La Française des Jeux agit en faveur du bien-être au travail

Comment agir sur le bien-être et la qualité de vie des collaborateurs ?

Découvrons, à travers le témoignage de Pierre-Marie Argouarc’h, Directeur des Ressources Humaines Groupe, l’ensemble de la démarche de la Française des Jeux sur le stress et le bien-être au travail : de l’état des lieux aux actions concrètes.
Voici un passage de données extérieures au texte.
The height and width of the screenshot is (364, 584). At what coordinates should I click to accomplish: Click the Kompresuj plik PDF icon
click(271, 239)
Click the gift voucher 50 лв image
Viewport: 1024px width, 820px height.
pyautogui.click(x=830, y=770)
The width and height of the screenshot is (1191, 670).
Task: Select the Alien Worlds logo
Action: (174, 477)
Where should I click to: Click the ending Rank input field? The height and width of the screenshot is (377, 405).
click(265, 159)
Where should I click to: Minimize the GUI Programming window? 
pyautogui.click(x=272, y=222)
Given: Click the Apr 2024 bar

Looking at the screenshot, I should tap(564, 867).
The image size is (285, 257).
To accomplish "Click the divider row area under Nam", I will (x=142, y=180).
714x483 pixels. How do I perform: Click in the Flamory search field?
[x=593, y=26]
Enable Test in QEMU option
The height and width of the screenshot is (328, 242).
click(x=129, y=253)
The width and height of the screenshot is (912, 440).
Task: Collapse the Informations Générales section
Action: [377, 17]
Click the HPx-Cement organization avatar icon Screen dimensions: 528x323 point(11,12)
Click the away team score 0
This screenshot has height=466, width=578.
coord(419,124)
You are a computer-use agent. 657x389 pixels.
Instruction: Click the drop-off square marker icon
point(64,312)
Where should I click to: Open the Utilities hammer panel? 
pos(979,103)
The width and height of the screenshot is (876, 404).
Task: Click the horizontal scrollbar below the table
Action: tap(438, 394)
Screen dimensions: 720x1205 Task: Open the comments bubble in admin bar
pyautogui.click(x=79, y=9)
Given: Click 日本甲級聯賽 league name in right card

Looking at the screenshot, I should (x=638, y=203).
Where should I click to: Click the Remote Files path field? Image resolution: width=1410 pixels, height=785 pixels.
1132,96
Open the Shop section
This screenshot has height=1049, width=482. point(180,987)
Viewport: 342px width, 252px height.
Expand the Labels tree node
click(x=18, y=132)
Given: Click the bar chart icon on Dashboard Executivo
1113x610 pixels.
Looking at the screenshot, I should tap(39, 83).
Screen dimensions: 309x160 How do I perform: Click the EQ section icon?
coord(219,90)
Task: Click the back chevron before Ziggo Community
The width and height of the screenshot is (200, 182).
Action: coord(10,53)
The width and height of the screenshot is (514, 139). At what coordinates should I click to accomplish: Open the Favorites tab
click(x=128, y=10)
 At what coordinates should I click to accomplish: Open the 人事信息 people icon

Monsieur Argouarc’h, il est difficile d’associer la société Française des Jeux à une forme de mal-être. Pourtant vous avez lancé une action sur le thème du bien-être au travail. En quoi consiste-t-elle ?

Les situations de tensions et de difficultés relationnelles existent dans toutes les entreprises. La Française des Jeux n’y échappe pas. Cette société vit depuis 3 ans une profonde mutation pour réussir l’ouverture du marché des jeux en ligne dès juin 2010. Pour accompagner cette mutation, une politique managériale qui renforce la « colonne vertébrale de l’entreprise » a été mise en place. C’est dans ce cadre qu’il nous a paru important de lancer notre projet « Bien-être au travail ».

Comment ce projet s’est-il mis en place ?

Partant du principe que pour développer le bien-être, il fallait notamment développer l’écoute dans l’entreprise, nous avons décidé de créer un observatoire du bien-être au travail, composé de 12 collaborateurs volontaires, issus de tous les sites et de tous les niveaux hiérarchiques. Au fil du temps, ces collaborateurs sont devenus, en plus des voies classiques que sont les managers et les RH, de véritables relais d’écoute internes.

Cet observatoire a réalisé une enquête interne qui a permis l’interview de près de 15 % des effectifs. Les points de difficultés cités étaient notamment :

  • La charge de travail
  • L’organisation du temps de travail – vie privée, vie professionnelle
  • Le stress et les difficultés relationnelles
  • Le manque d’espace et de moments de respiration et de convivialité

Suite à cette enquête, quels travaux ont été réalisés ?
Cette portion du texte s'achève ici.